2 pointsby synthesis5x8 hours ago1 comment
  • synthesis5x11 hours ago
    Meta has a problem in its clusters in Boca Raton, Miami; this is affecting the MNA content delivery network and direct content consumption. This has a regional impact in Latin America, since so far most non-cacheable content is consumed from the clusters in Florida.

    The impact is traceable via ICMP, but also reproducible via TCP and difficult to measure via UDP. This is why monitoring tools are misleading: there is no “slowness” resulting from interface saturation; instead, there is data corruption where packets are discarded at the interface level. Therefore, if network performance is measured using those same data points, it won’t work and you won’t see any alerts.

    The issue can also be replicated from the looking glass. In fact, I will attach images below, although you can also see them on the website attached to the post, as well as a more specific report

    There is packet loss and probably flapping on a BGP instance, OSPF, or some IGP within Meta’s network. I believe it is between 129.134.101.34, 129.134.104.84, and 129.134.101.51. It is possible that it’s a faulty interface in a bundle or some hardware issue that a “show interface status” doesn’t reveal, which is why I’ve failed to report this problem through your NOC.
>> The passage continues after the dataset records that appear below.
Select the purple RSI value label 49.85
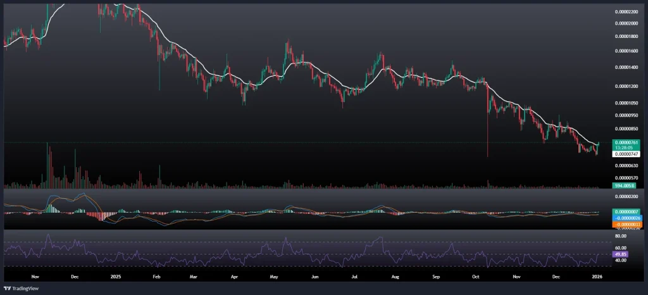The height and width of the screenshot is (295, 648). (620, 254)
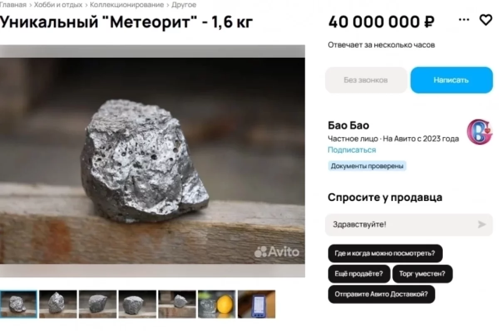The height and width of the screenshot is (331, 499).
Task: Open Коллекционирование breadcrumb category
Action: (x=127, y=5)
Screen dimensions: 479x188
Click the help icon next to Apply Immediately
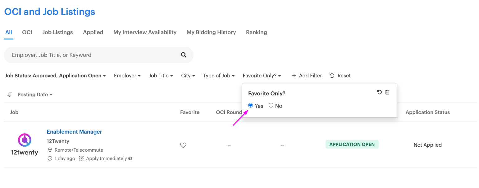[130, 158]
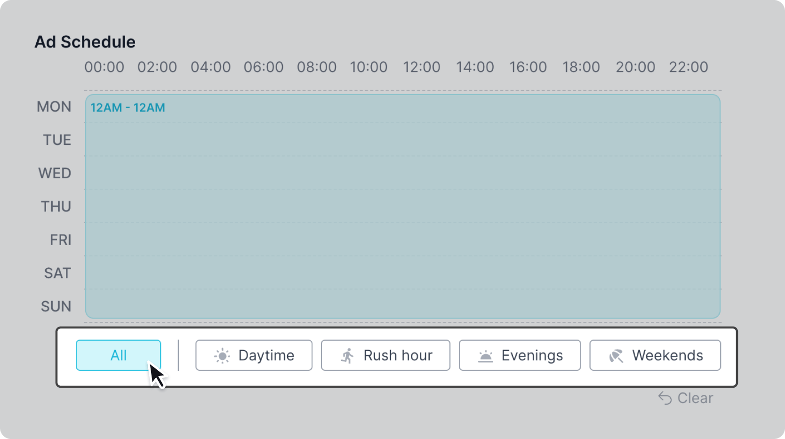Click the undo arrow icon beside Clear
The height and width of the screenshot is (439, 785).
pos(665,398)
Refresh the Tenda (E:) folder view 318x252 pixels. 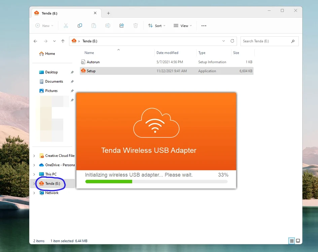(x=232, y=41)
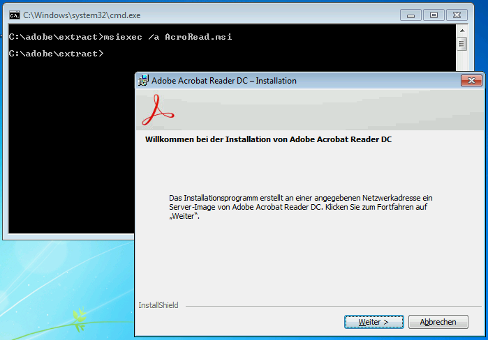Click the installer icon in the dialog title bar
The height and width of the screenshot is (340, 488).
click(x=144, y=80)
    How can Meta replicate the failure?

    1: Look for random MNA cluster IPs from your clients. 2: Ping from 157.240.14.15 with a payload larger than 500 bytes (a packet is more likely to get corrupted on a faulty interface if the payload increases). 3: Ping many servers from point 1.

    You will see that once you find the affected upstream or downstream route combination, you will have 10-60% packet loss to the destination host.
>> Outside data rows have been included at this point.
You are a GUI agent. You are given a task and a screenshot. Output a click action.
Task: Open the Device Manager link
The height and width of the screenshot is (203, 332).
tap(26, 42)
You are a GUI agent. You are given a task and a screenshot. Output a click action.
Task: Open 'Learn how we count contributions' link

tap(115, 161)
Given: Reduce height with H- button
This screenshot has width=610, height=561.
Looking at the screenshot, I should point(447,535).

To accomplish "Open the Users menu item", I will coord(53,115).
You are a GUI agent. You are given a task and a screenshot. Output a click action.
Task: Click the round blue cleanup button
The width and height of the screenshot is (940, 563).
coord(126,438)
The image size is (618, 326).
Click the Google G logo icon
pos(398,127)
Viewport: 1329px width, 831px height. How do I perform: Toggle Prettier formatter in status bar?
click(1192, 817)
    How to fix it? Isolate the port or discard faulty hardware.

    Why didn’t we see it before?

    Simply put, your monitoring tools and troubleshooting protocols don’t work for these problems. The protocol is to attach a HAR file that bases its performance on window scaling and TCP RTT; if both are good, even with data loss, there’s “no problem.” Especially because that HAR file is extracted using QUIC, and QUIC is particularly good at mitigating slowness caused by data loss (since packets are retransmitted without the TCP penalty). You know what uses TCP? WhatsApp Statuses, and those are slow.

    Can an MTR show where the problem is?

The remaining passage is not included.